What to do
Render each line of the material below as an item in a numbered list, omitting any blank lines.

(Recorded data)
Start

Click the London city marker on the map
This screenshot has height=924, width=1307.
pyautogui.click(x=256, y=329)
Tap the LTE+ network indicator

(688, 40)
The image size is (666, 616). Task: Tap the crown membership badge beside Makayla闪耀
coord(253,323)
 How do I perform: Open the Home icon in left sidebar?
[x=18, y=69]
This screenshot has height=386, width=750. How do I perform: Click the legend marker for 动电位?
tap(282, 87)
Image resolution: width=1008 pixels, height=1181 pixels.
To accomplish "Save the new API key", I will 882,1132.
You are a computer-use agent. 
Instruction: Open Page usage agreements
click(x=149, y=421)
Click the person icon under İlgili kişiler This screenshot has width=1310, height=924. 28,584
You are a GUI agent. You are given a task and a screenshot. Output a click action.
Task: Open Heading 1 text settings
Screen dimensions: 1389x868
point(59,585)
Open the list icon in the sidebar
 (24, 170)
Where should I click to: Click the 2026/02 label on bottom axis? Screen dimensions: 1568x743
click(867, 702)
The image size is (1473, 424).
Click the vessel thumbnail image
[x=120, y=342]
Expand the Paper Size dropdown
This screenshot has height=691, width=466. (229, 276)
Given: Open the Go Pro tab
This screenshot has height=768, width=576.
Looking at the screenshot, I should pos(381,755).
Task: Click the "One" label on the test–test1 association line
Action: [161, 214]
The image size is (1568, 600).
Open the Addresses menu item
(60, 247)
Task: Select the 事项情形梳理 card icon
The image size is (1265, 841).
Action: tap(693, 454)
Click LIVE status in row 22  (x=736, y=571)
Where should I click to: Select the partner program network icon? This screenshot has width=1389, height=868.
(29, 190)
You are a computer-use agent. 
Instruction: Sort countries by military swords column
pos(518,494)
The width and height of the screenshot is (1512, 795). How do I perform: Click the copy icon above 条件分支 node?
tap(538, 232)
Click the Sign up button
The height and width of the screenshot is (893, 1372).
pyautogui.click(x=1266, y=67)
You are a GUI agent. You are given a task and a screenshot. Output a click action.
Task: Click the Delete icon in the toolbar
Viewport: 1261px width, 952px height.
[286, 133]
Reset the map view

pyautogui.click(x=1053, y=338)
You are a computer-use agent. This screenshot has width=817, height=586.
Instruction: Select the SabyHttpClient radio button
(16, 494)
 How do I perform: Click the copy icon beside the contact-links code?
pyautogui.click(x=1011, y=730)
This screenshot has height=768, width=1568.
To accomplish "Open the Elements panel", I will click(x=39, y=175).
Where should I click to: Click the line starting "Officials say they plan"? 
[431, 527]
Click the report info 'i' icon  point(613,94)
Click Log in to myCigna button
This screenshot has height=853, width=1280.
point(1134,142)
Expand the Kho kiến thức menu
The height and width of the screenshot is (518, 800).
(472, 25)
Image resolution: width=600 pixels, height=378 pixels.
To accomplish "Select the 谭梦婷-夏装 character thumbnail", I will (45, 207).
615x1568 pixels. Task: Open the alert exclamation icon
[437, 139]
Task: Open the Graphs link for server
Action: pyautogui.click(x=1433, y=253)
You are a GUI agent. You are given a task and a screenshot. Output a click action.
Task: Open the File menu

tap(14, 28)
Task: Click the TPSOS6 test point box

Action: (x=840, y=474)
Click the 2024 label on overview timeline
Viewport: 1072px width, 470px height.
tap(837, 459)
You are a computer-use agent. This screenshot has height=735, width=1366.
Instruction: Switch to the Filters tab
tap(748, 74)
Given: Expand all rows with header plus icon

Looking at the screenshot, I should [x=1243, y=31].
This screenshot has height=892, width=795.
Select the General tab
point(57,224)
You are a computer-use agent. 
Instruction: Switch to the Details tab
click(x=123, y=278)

End

Result below
1. Click the London city marker on the map
2. This screenshot has height=924, width=1307.
3. pyautogui.click(x=256, y=329)
4. Tap the LTE+ network indicator
5. (688, 40)
6. The image size is (666, 616). Task: Tap the crown membership badge beside Makayla闪耀
7. coord(253,323)
8.  How do I perform: Open the Home icon in left sidebar?
9. [x=18, y=69]
10. This screenshot has height=386, width=750. How do I perform: Click the legend marker for 动电位?
11. tap(282, 87)
12. Image resolution: width=1008 pixels, height=1181 pixels.
13. To accomplish "Save the new API key", I will 882,1132.
14. You are a computer-use agent. 
15. Instruction: Open Page usage agreements
16. click(x=149, y=421)
17. Click the person icon under İlgili kişiler This screenshot has width=1310, height=924. 28,584
18. You are a GUI agent. You are given a task and a screenshot. Output a click action.
19. Task: Open Heading 1 text settings
20. Screen dimensions: 1389x868
21. point(59,585)
22. Open the list icon in the sidebar
23.  (24, 170)
24. Where should I click to: Click the 2026/02 label on bottom axis? Screen dimensions: 1568x743
25. click(867, 702)
26. The image size is (1473, 424).
27. Click the vessel thumbnail image
28. [x=120, y=342]
29. Expand the Paper Size dropdown
30. This screenshot has height=691, width=466. (229, 276)
31. Given: Open the Go Pro tab
32. This screenshot has height=768, width=576.
33. Looking at the screenshot, I should pos(381,755).
34. Task: Click the "One" label on the test–test1 association line
35. Action: [161, 214]
36. The image size is (1568, 600).
37. Open the Addresses menu item
38. (60, 247)
39. Task: Select the 事项情形梳理 card icon
40. The image size is (1265, 841).
41. Action: tap(693, 454)
42. Click LIVE status in row 22  (x=736, y=571)
43. Where should I click to: Select the partner program network icon? This screenshot has width=1389, height=868.
44. (29, 190)
45. You are a computer-use agent. 
46. Instruction: Sort countries by military swords column
47. pos(518,494)
48. The width and height of the screenshot is (1512, 795). How do I perform: Click the copy icon above 条件分支 node?
49. tap(538, 232)
50. Click the Sign up button
51. The height and width of the screenshot is (893, 1372).
52. pyautogui.click(x=1266, y=67)
53. You are a GUI agent. You are given a task and a screenshot. Output a click action.
54. Task: Click the Delete icon in the toolbar
55. Viewport: 1261px width, 952px height.
56. [286, 133]
57. Reset the map view
58. pyautogui.click(x=1053, y=338)
59. You are a computer-use agent. This screenshot has width=817, height=586.
60. Instruction: Select the SabyHttpClient radio button
61. (16, 494)
62.  How do I perform: Click the copy icon beside the contact-links code?
63. pyautogui.click(x=1011, y=730)
64. This screenshot has height=768, width=1568.
65. To accomplish "Open the Elements panel", I will click(x=39, y=175).
66. Where should I click to: Click the line starting "Officials say they plan"? 
67. [431, 527]
68. Click the report info 'i' icon  point(613,94)
69. Click Log in to myCigna button
70. This screenshot has height=853, width=1280.
71. point(1134,142)
72. Expand the Kho kiến thức menu
73. The height and width of the screenshot is (518, 800).
74. (472, 25)
75. Image resolution: width=600 pixels, height=378 pixels.
76. To accomplish "Select the 谭梦婷-夏装 character thumbnail", I will (45, 207).
77. 615x1568 pixels. Task: Open the alert exclamation icon
78. [437, 139]
79. Task: Open the Graphs link for server
80. Action: pyautogui.click(x=1433, y=253)
81. You are a GUI agent. You are given a task and a screenshot. Output a click action.
82. Task: Open the File menu
83. tap(14, 28)
84. Task: Click the TPSOS6 test point box
85. Action: (x=840, y=474)
86. Click the 2024 label on overview timeline
87. Viewport: 1072px width, 470px height.
88. tap(837, 459)
89. You are a computer-use agent. This screenshot has height=735, width=1366.
90. Instruction: Switch to the Filters tab
91. tap(748, 74)
92. Given: Expand all rows with header plus icon
93. Looking at the screenshot, I should [x=1243, y=31].
94. This screenshot has height=892, width=795.
95. Select the General tab
96. point(57,224)
97. You are a computer-use agent. 
98. Instruction: Switch to the Details tab
99. click(x=123, y=278)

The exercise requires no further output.